== DOCUMENT ==

^^^^^^^^^^^^^^^^

# Mysterious plant(s) came with my Anacharis bunch - please help identify!



## automatic-hydromatic (Oct 18, 2010)

So I picked up a handful of Anacharis today from the LFS, and got two other plants that I have no idea what they are...


One has a sort of similar structure to the Anacharis, accept for that it looks that it has a rooted end, and it's leaves are obviously larger and less dense








































The other looks like some sort of weed that you'd find in your front yard in your flower garden, lol
































I still put them both into the tank for now, to keep them alive until I find out what they are. The first type above I just let float, since it's root structure looks pretty small and it looks like it would be perfectly fine as a floating plant. The second one I pushed down into the substrate since it has very defined roots and looks to be a plant that would grown better on the bottom.

Please help me identify these guys. If they're going to be harmful to the tank in an way, I'll remove them immediately.



Thanks!


----------



## jrman83 (Jul 9, 2010)

The top one Red Ludwigia? The bottom is a piece of Wisteria I believe.


----------



## James0816 (Jun 19, 2009)

Yep on both: L. Repens and Wisteria. Both look in sad shape. Hopefully they will rebound. With the right lighting, the Repens will turn an almost brownish/redish color (not sure how else to describe it). Very beautiful.

Put them both in the substrate for best results.


----------



## automatic-hydromatic (Oct 18, 2010)

cool!

thanks guys!


----------



## beaslbob (May 29, 2009)

I would even try them is small seperate jars to get them to recover.

just a thought.


----------

^^^^^^^^^^^^^^^^

== SET PROBLEM A ==
Convert the records from the line containing "This screenshot has width=1568, height=715." through the end of the records into a Markdown table with the columns "No." and "Line". Number each row and leave out blank lines.

^^^^^^^^^^^^^^^^

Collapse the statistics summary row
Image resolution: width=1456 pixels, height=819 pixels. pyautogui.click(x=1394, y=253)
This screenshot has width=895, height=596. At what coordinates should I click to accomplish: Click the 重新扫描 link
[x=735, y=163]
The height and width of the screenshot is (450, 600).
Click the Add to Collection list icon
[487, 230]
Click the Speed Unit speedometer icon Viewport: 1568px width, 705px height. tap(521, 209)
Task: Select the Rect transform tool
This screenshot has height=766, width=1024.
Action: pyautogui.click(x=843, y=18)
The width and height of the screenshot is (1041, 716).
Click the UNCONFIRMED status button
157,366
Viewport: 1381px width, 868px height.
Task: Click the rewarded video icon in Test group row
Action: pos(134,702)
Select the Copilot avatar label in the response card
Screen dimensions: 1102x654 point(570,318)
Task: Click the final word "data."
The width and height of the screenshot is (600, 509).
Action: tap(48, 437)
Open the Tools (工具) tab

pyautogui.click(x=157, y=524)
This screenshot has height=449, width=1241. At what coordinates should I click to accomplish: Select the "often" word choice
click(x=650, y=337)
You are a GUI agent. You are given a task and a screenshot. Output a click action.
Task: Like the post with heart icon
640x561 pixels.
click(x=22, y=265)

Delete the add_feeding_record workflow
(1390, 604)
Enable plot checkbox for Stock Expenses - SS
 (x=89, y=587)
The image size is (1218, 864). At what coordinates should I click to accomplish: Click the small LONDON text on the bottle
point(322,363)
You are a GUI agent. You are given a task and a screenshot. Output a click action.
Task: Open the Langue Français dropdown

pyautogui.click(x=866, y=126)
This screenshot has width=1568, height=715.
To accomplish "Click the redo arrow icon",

^^^^^^^^^^^^^^^^

== SET PROBLEM B ==
Repeat the part of the thread that opens with the words "Yep on both: L." and closes with "for best results.", swapping "substrate" for "gravel".

== FINISHED ANSWER A ==
| No. | Line |
|---|---|
| 1 | This screenshot has width=1568, height=715. |
| 2 | To accomplish "Click the redo arrow icon", |

== FINISHED ANSWER B ==
Yep on both: L. Repens and Wisteria. Both look in sad shape. Hopefully they will rebound. With the right lighting, the Repens will turn an almost brownish/redish color (not sure how else to describe it). Very beautiful.

Put them both in the gravel for best results.